スコットランド-イングランドの国際親善試合は12日、スコットランドの聖地グラスゴーにあるハムデン・パークで行われ、イングランドが3-1で快勝した。通算対戦成績はイングランドの通算49勝26分け41敗となった。

1872年11月30日にグラスゴーで行われた同カードが世界最初の国際Aマッチとされ、0-0で引き分けた一戦から150周年の記念試合として実施された。

主役はレアル・マドリード(スペイン)でも絶好調のMFベリンガム(20)。1得点1アシストを含む全3ゴールに絡んだ。

前半32分、ペナルティーエリア手前で相手5人を引きつけて絶妙な縦パス。そこに抜け出したラッシュフォードの右方向へのパスに走り込んだウォーカーがシュート性のクロスを放ち、それをフォーデンがコースを変えてイングランドが先制した。

その3分後にもベリンガムは左サイドで巧みな足技を披露し、後方のフォーデンにヒールパス。そこからのクロスは味方につながらなかったが、こぼれ球にベリンガムが右足で蹴り込んで追加点を挙げた。

後半36分には敵陣中央でパスを受けると、相手を背負いながら反転して前を向き、シュートフェイントを一つ入れてDFの背後にラストパス。そこに走り込んだケーンが左足で流し込み、イングランド代表歴代最多得点記録を59点に伸ばした。

今季からレアル・マドリードに加わった20歳のベリンガムはリーグ開幕から4試合連続の5ゴールと大爆発。その才能はドルトムント(ドイツ)時代から注目され、英BBC放送(電子版)によると移籍金は1億300万ユーロ(約155億円)。出来高を加えると、「史上最高額のイングランド選手」になった。

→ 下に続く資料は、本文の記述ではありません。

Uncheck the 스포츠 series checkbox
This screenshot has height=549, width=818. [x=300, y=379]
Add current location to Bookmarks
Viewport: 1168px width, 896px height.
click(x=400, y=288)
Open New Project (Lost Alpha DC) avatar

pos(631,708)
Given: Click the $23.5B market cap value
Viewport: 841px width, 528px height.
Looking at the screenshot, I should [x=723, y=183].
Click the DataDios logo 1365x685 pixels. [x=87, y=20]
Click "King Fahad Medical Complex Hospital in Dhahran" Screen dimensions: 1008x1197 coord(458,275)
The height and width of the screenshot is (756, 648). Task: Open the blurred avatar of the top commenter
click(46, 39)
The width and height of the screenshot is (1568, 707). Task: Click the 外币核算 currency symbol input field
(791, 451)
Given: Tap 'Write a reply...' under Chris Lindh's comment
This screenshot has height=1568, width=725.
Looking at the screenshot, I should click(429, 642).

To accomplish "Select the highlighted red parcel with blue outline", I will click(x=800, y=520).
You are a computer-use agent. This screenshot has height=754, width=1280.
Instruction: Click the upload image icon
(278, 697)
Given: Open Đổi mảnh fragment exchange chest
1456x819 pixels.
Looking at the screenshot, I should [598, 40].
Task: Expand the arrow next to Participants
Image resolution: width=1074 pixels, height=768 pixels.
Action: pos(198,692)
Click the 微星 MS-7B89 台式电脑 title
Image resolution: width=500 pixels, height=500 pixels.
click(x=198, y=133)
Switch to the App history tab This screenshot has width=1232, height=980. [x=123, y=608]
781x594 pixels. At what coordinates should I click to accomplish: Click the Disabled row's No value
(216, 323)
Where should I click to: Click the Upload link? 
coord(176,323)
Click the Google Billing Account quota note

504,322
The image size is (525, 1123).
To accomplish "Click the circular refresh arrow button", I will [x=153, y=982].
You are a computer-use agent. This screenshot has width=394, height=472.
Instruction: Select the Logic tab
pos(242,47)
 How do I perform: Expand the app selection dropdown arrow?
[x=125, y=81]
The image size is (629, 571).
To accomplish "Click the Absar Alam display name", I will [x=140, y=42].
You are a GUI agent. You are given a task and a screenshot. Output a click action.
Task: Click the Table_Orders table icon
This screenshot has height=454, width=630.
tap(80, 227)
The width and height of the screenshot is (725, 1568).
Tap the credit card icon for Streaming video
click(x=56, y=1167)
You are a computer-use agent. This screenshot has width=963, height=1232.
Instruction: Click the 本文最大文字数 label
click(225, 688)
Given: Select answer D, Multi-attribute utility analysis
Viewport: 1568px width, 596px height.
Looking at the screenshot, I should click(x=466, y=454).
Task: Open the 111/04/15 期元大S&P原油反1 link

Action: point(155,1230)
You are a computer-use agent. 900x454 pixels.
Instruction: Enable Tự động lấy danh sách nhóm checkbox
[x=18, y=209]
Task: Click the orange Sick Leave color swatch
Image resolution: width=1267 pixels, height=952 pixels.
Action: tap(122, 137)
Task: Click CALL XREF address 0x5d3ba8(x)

Rマドリードでは自身が尊敬する元フランス代表MFジダンがつけた5番を背負うが、代表では10番。9日に行われた欧州選手権予選ではウクライナと1-1で引き分けており、「ウクライナ戦でのプレーは満足できなかった。ベストにはほど遠かった。モチベーションは常にベストの状態にすること。今夜はそれに近いところまで行けた」。20歳の若き才能がサッカーの「母国」を引っ張る。